Haruskah Kaya Untuk Mendapat Ilmu?

8 Dzulhijjah 1330 H/ 18 November 1912 M menjadi saksi dimana lahirnya sebuah organisasi muda dengan semangat dakwah Amar Makruf Nahi Munkar yang oleh pendirinya Muhammad Darwis diberi nama Muhammadiyah, yang berarti pengikut Nabi Muhammad SAW. Kini, semenjak Muktamar terakhir di Makassar telah berumur lebih dari satu abad dan tetap kokoh menancapkan asas kebermanfaatannya keseluruh umat Islam pada khususnya dan bangsa Indonesia serta dunia pada umumnya, demi mewujudkan Islam yang rahmatan lil alamain.

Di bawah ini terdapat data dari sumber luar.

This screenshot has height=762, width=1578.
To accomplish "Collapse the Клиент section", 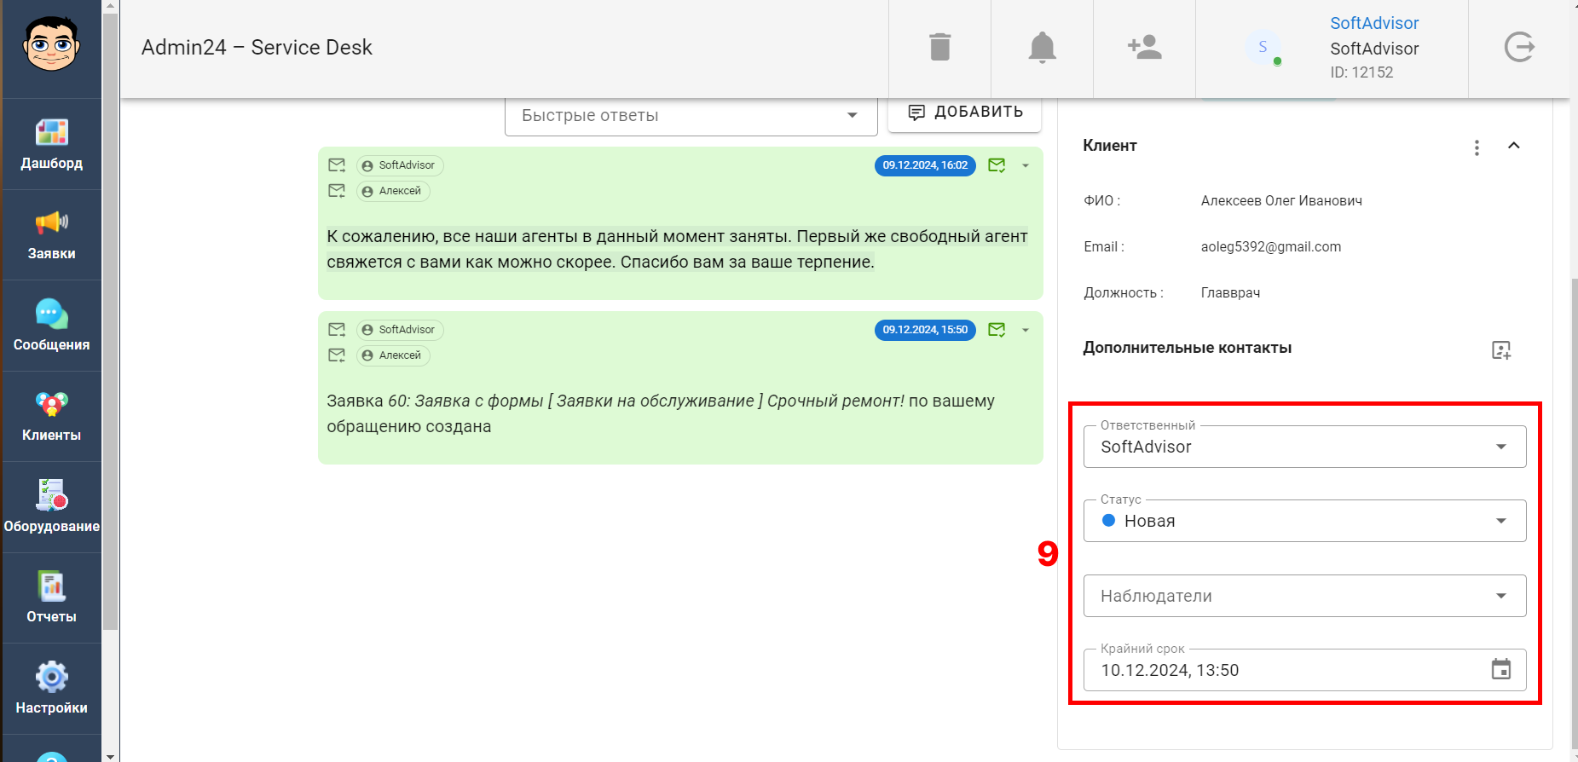I will click(1514, 146).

Semangat Muhammadiyah untuk menjadikan Islam sebagai rahmat bagi alam semesta ini direalisasikan dalam amal usaha-amal usaha yang besar dan terus berkembang pesat secara kuantitas, baik bidang kesehatan, bidang sosial maupun bidang pendidikan seperti yang saat ini kita berada didalamnya (Universitas Muhammadiyah Surakarta). Akan tetapi memasuki abad kedua ini, Muhammadiyah jelas menghadapi berbagai dinamika seperti yang dijelaskan oleh ayahanda kita Haedar Nashir dalam bukunya yang berjudul “Memahami Ideologi Muhammadiyah”.

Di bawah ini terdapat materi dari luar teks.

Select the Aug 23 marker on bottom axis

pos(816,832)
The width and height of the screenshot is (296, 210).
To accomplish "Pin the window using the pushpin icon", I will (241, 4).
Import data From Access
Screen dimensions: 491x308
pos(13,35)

Dalam bab pertama buku ini, beliau menjelaskan tentang situasi yang akan dihadapi Muhammadiyah dengan segala kondisi objektif dalam bentuk kekuatan kelemahan, peluang dan ancaman. Tanpa mengurangi rasa hormat penulis terhadap kekuatan dan peluang yang dimiliki oleh Muhammadiyah, dalam aspek kelemahan poin 3 dijelaskan bahwa salah satu kelemahan yang perlu dijadikan koreksi oleh Muhammadiyah adalah pertumbuhan organisasi yang semakin besar membuat Muhammadiyah cenderung birokratis dan lamban dalam menghadapi persoalan-persoalan yang berkembang dimasyarakat.

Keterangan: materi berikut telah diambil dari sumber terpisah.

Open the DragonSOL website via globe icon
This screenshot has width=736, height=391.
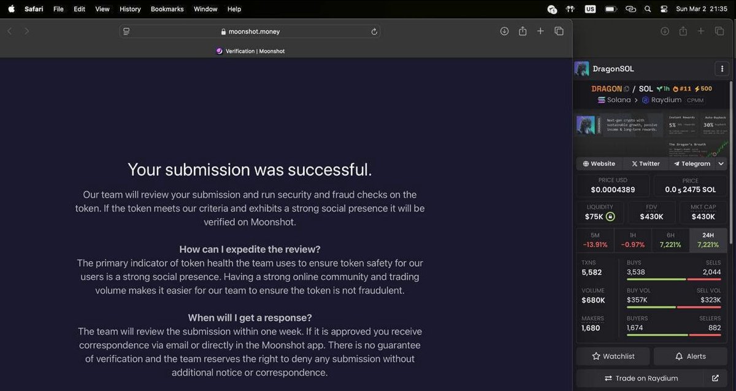click(x=587, y=163)
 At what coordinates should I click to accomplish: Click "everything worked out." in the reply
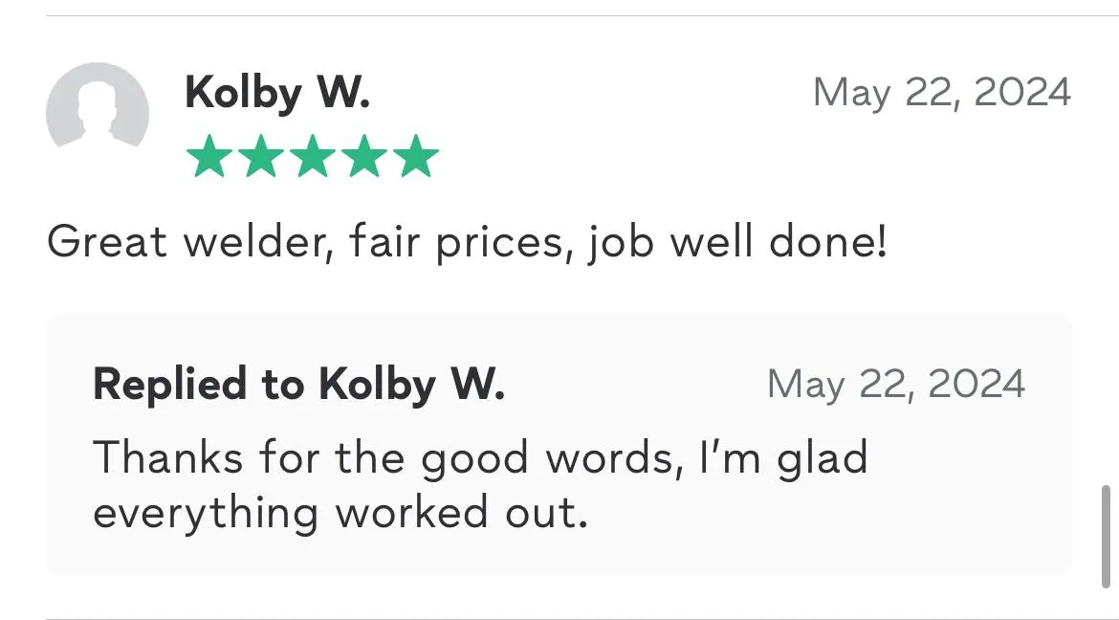click(340, 514)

Demikian halnya dengan aspek ancaman pada poin 3 dijelaskan pula bahwa cengkraman kapitalisme global yang berdampak pada pembangunan dan orientasi kehidupan yang serba berlandaskan pada profit eksploitasi dan memuja materi maupun kesenangan duniawi. Hal ini ditakutkan akan berpengaruh terhadap pengembangan Amal Usaha Muhammadiyah yang cenderung berorientasi profit dan menjauh dari teologi atau ideologi Al-Ma’un sebagaimana gerakan awal Penolong Kesengsaraan Oemoem (PKO).

Berhenti pada titik ini terbesit pertanyaan pada benak penulis, “Apakah hal-hal yang dituliskan oleh ayahanda Haedar Nashir dalam bukunya tersebut telah masuk menjangkiti kampus kita tercinta ini selaku Amal Usaha Muhamamadiyah?” Taman yang dahulu dijadikan ruang-ruang diskusi dirubah menjadi beton-beton parkiran dan tidak berhenti disitu beberapa hari ini, isu mengenai komersialisasi gedung yang dituangkan dalam Surat Edaran BAU UMS nomor 560/BAU/A.6-VII/XI/2016 serta kebijakan student loan telah menjadi salah satu topik pembicaraan dikalangan mahasiswa.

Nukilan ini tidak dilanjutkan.